We started discussing baby names at the end of the first trimester. We felt like we’d be tempting fate to make plans any earlier. Boys names were very difficult for us to decide on, but we had a few names going for girls. Vivienne was always at the top of the list. I’ve known for years that if I had a girl, this is the name I would want. I could only hope that Gordon felt the same. When we started discussing names, and I told him “Vivienne,” he was immediately a fan.

And so the days passed, and at about 16-17 weeks, we found out we were expecting a girl. Vivienne officially became the front runner, although I would not officially declare it as her name. I felt like I needed to see her, know her, and decide that yes, she’s a Vivienne after all. We started to discuss middle names, but couldn’t quite decide on one. We were only halfway there. We had plenty of time. Or so we thought.

When Vivienne was born at 22 weeks and 1 day, we held her, and through tears, Gordon said “she’s a Vivienne.” The hospital asked us if we wanted to name her. It felt like a pivotal moment where we recognized that our daughter was a person and that she lived. Of course we wanted to name her. We gave her the name Vivienne, and she was baptized.

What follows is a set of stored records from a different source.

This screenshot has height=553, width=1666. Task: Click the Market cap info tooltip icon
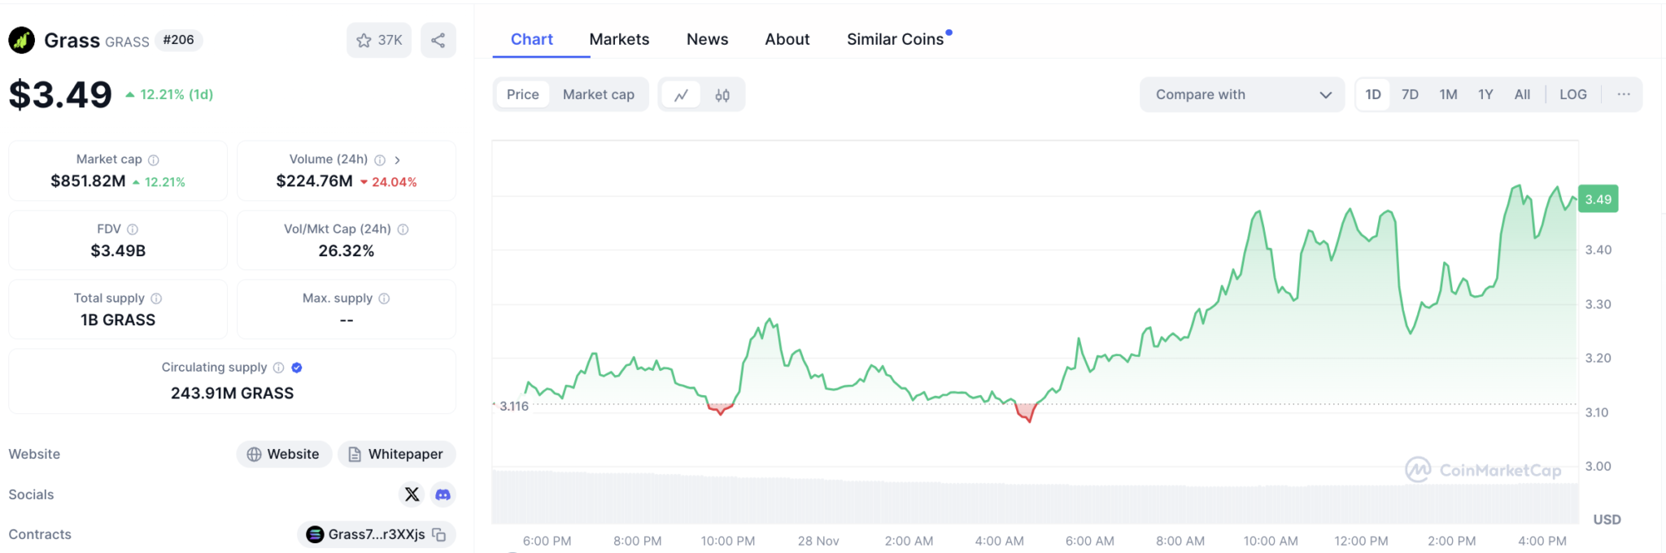pyautogui.click(x=154, y=159)
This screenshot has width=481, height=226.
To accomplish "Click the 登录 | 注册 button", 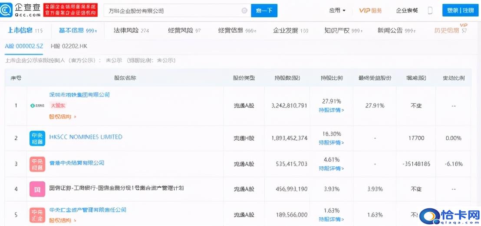I will [460, 10].
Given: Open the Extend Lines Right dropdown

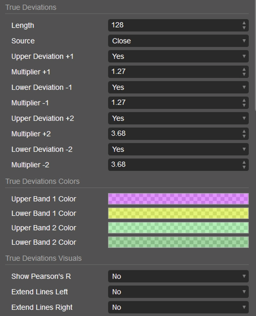Looking at the screenshot, I should pyautogui.click(x=178, y=307).
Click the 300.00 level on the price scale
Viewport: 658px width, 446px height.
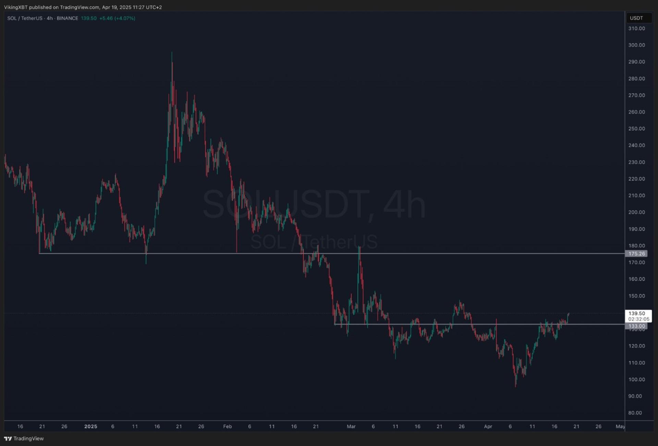636,45
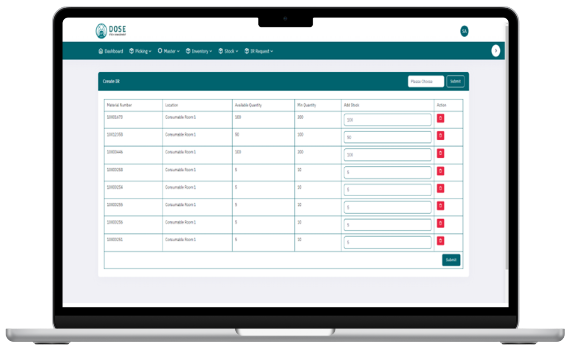Click the round arrow button at navbar right
The height and width of the screenshot is (348, 571).
coord(495,50)

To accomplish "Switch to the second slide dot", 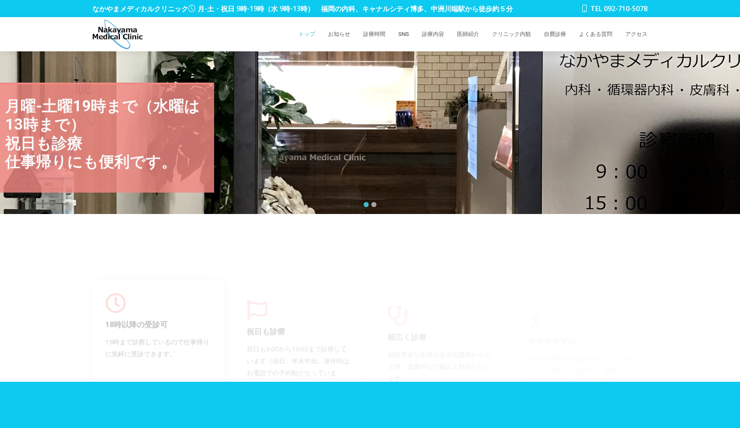I will pyautogui.click(x=374, y=205).
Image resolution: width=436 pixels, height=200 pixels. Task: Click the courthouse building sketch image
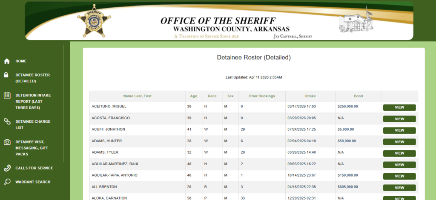(x=355, y=21)
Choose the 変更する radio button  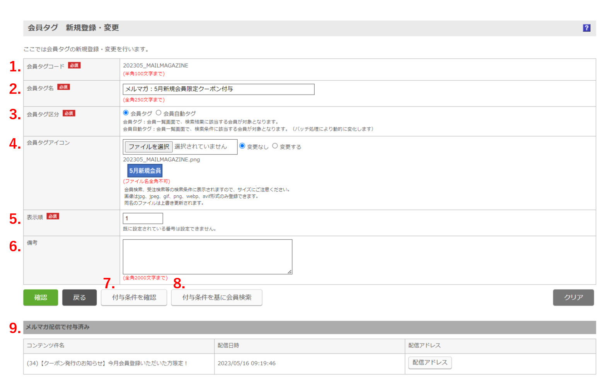click(275, 146)
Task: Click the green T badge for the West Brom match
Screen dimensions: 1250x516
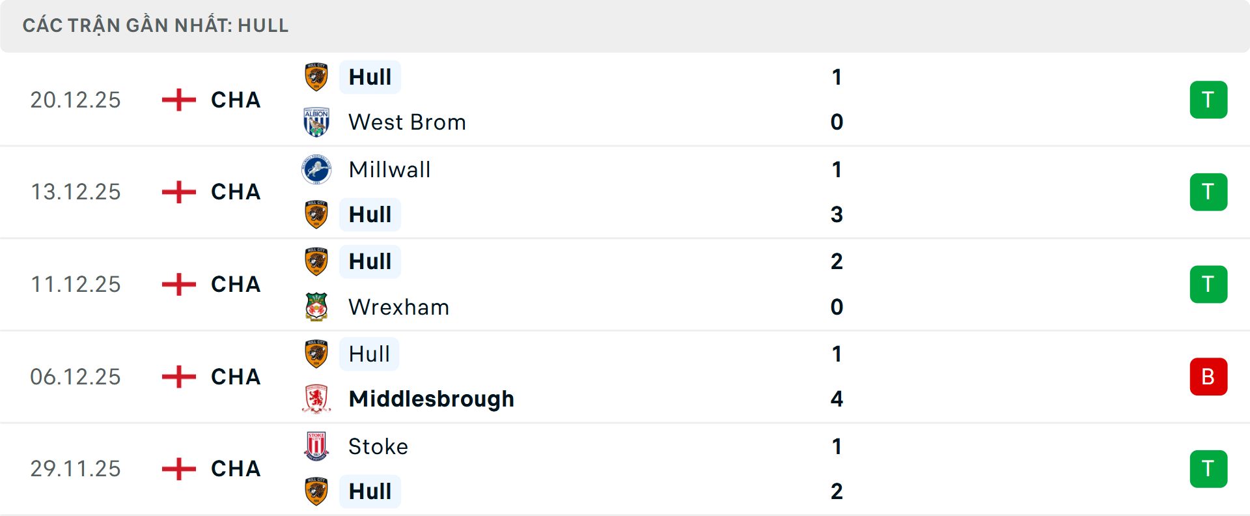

When we left the hospital without our baby girl, we left her without a middle name. As Gordon was out picking up my prescriptions, he called me from the pharmacy. He wanted to give her a middle name, and it came to him while he was waiting. She would be Vivienne Grace. When he came home, we called the hospital to amend the paperwork and make sure that our daughter had her full name, including the middle name that she sent to her Dad when he needed some comfort. 

We talk about Vivienne all of the time and say her name like it’s second nature to us. We even find ourselves using the nickname we thought she’d have – Vivi – as we talk about her. It comes with some sadness, as we imagine those instances where we’d use a nickname. Those memories that we’ll never get.

Weeks after her death, as I packed up my maternity clothes and pregnancy books, I decided to look up the name Vivienne in the name book I had. The definition  - full of life. It felt like the cruelest kick to the gut. For a while after her death, I had a hard time with this inconsistency. My daughter, whose name meant full of life, was dead. I’ve now come to accept that my daughter changed my life – made me focus on what matters, and to make a difference. Her life is my life. It’s up to me to make sure her name being "full of life" is expressed through me.